New thesis on proteins that influence the progression of Alzheimer's disease
Hi Michael Axenhus, PhD student at the Division of Neurogeriatrics. On October 20 you will defend your thesis ”Characterization of proteins involved in disease progression in Alzheimer disease”, what is the main focus of the thesis?
My thesis focuses on proteins that influence the progression of Alzheimer's disease. Understanding which proteins are crucial for the disease is vital as it unravels the mechanisms driving it, potentially paving the way for the development of new treatments.
Which are the most important results?
We have identified significant findings in our research. Firstly, we observed an increase in Huntingtin, a protein associated with Huntington's disease, in both the brain tissues of individuals with Alzheimer's disease and in a mouse model for Alzheimer's. Additionally, we discovered elevated levels of a different protein, DDX24, in the brains of Alzheimer's patients. Lastly, our investigation into the development of new neurons in Alzheimer's disease revealed evidence of altered neuronal growth during disease progression.

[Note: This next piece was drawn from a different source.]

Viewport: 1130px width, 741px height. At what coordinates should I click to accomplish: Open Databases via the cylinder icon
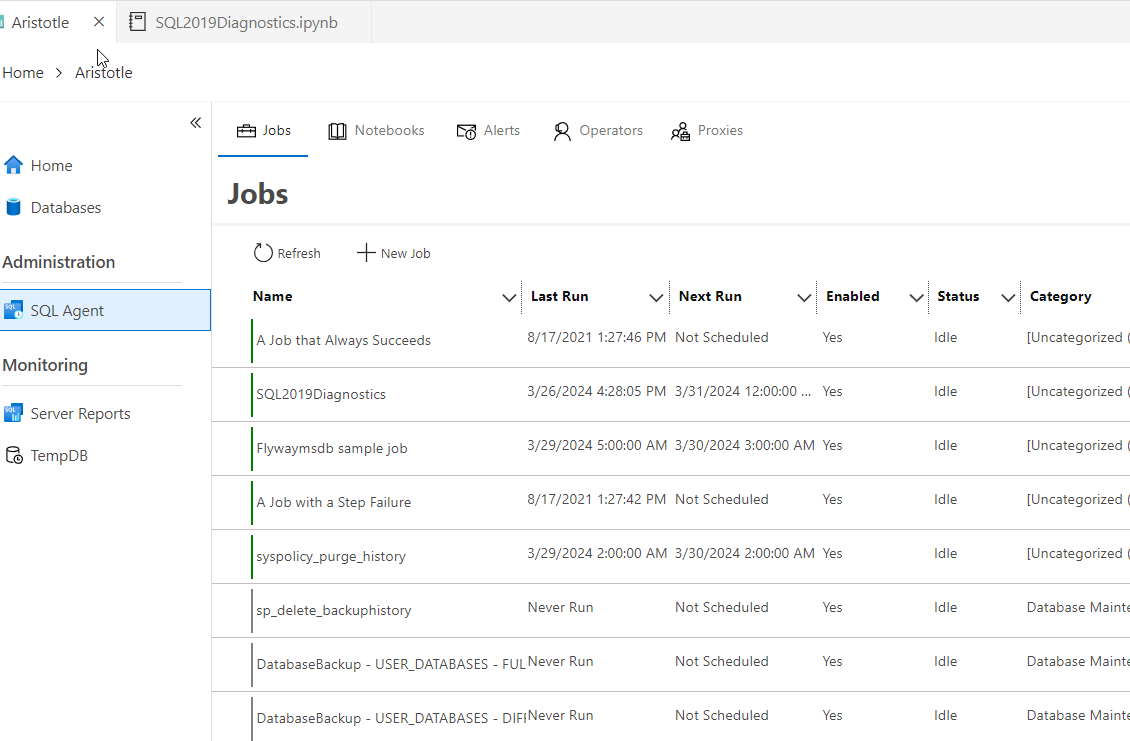[13, 207]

How can this new knowledge contribute to the improvement of people’s health?
Alzheimer's disease stands as one of the most devastating illnesses humanity faces, posing a significant healthcare challenge. Understanding the disease's underlying mechanisms marks the initial step toward developing novel treatments. Fundamental research of this kind is indispensable; it lays the foundation essential for conquering Alzheimer's disease.
What’s in the future for you? Will you continue to conduct research?
As a physician, balancing research with clinical work presents challenges, yet I am steadfast in my commitment to academic pursuits. I plan to persist in both research and clinical practice, aiming to broaden my scientific horizons while actively engaging in patient care. My immediate plan involves a postdoctoral position to enhance my scientific expertise.